── Extracted information
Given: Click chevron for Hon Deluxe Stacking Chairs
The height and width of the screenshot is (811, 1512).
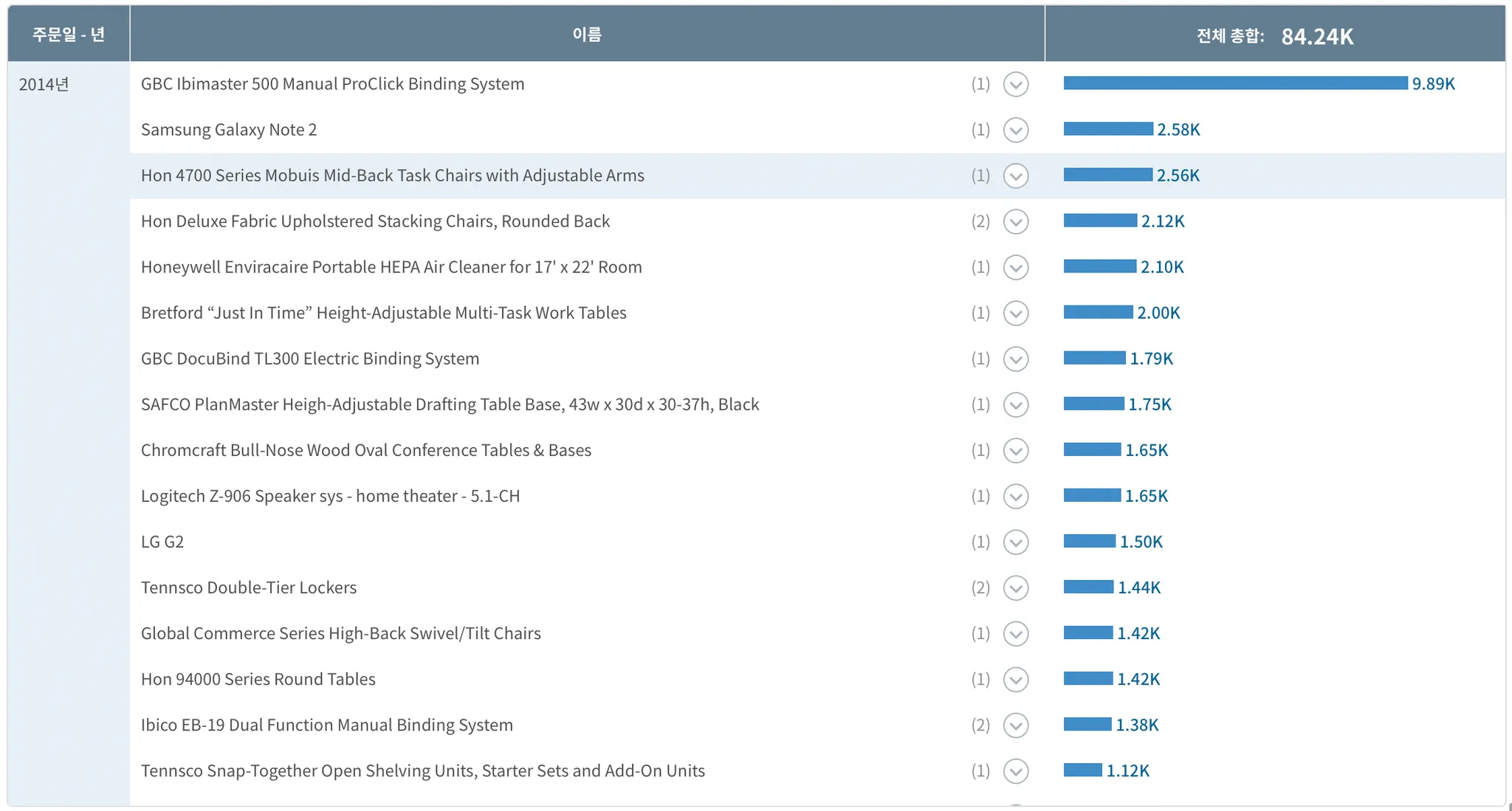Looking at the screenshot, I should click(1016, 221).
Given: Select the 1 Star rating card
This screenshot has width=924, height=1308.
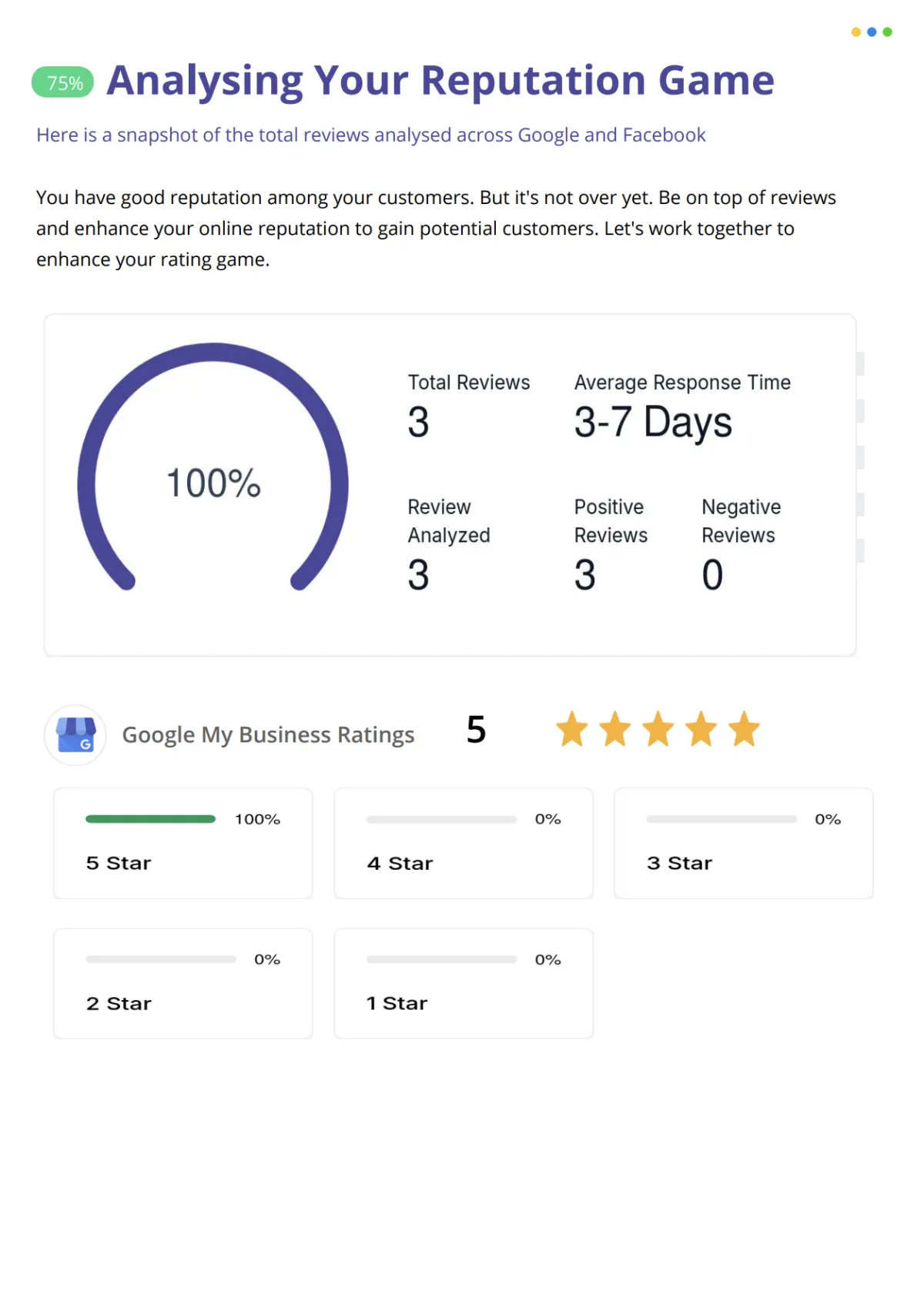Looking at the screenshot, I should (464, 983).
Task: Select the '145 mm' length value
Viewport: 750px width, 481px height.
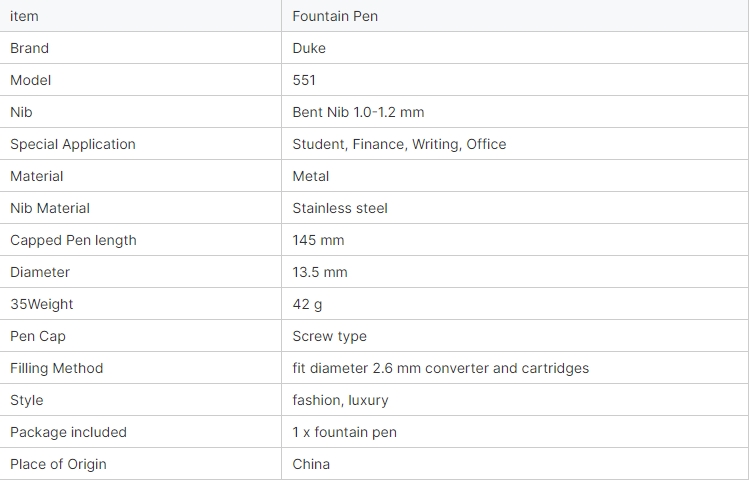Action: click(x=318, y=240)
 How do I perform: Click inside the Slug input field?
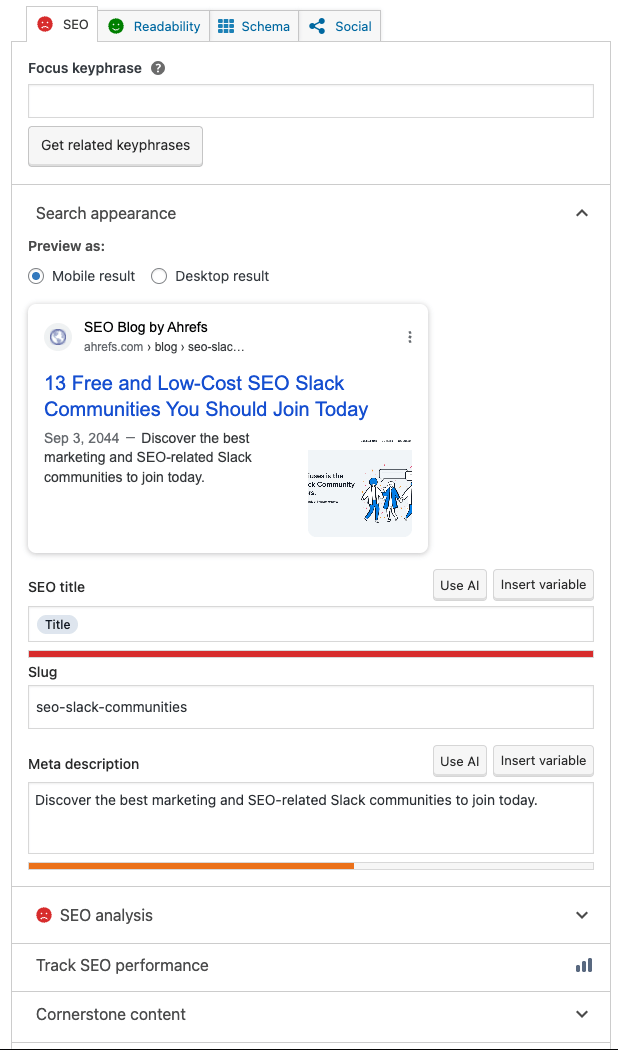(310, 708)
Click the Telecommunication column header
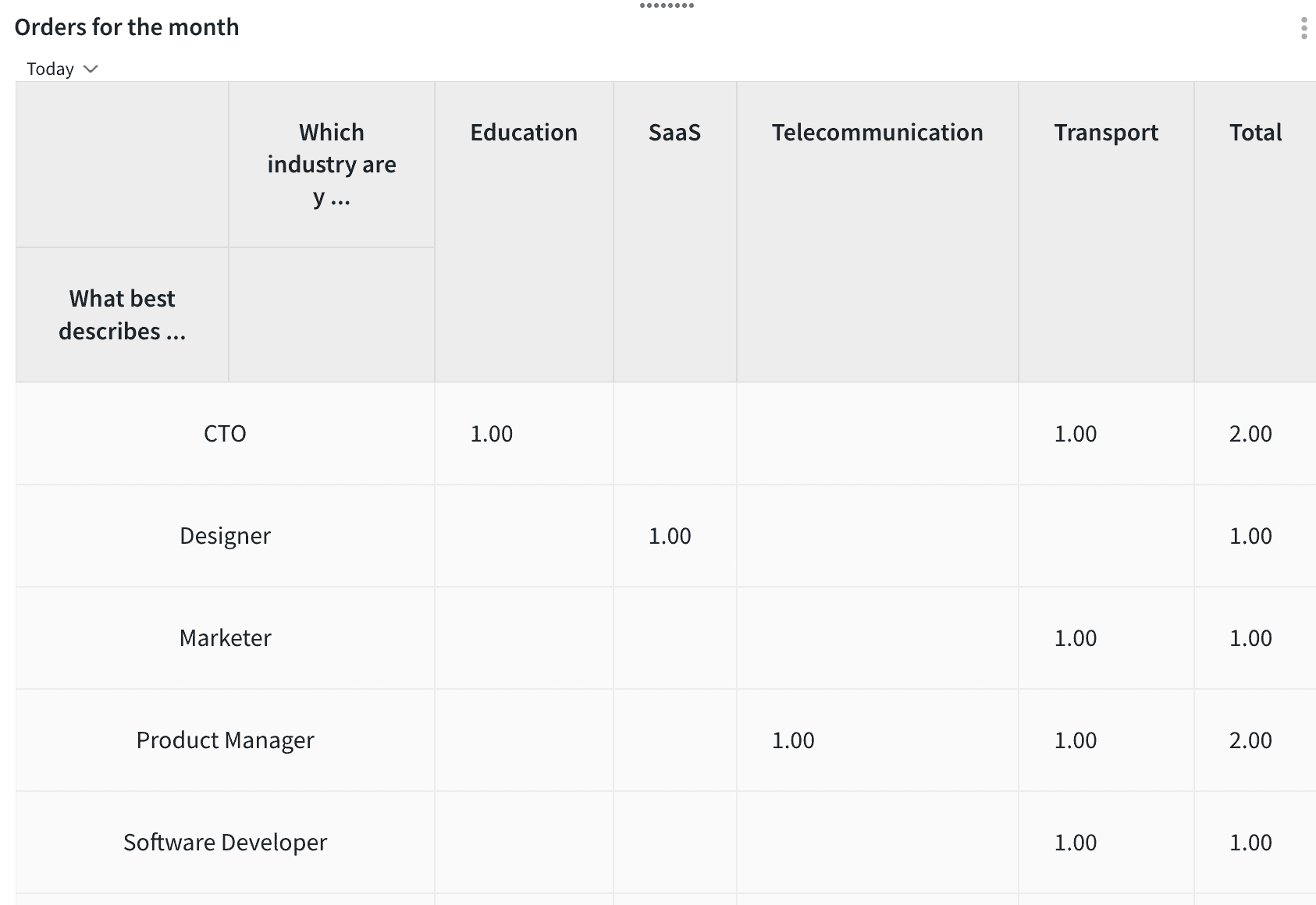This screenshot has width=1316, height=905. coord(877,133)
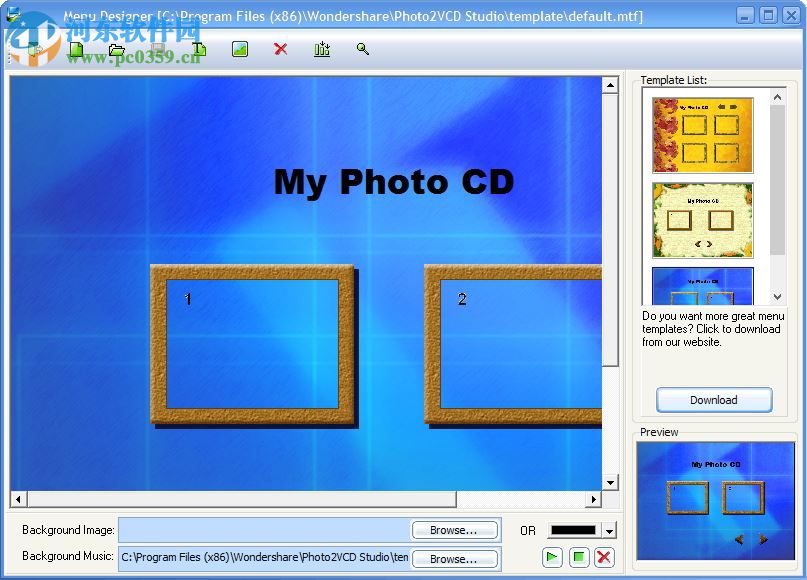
────
Objective:
Express every line of the rows above as a JSON list of strings, one string per line, with blank lines left out. Leave the pictures out of the list.

Problem solution:
[
  "Given: Click chevron for Hon Deluxe Stacking Chairs",
  "The height and width of the screenshot is (811, 1512).",
  "Looking at the screenshot, I should click(1016, 221).",
  "Given: Select the 1 Star rating card",
  "This screenshot has width=924, height=1308.",
  "Looking at the screenshot, I should (464, 983).",
  "Task: Select the '145 mm' length value",
  "Viewport: 750px width, 481px height.",
  "Action: click(x=318, y=240)",
  " How do I perform: Click inside the Slug input field?",
  "(310, 708)",
  "Click the Telecommunication column header",
  "This screenshot has width=1316, height=905. coord(877,133)"
]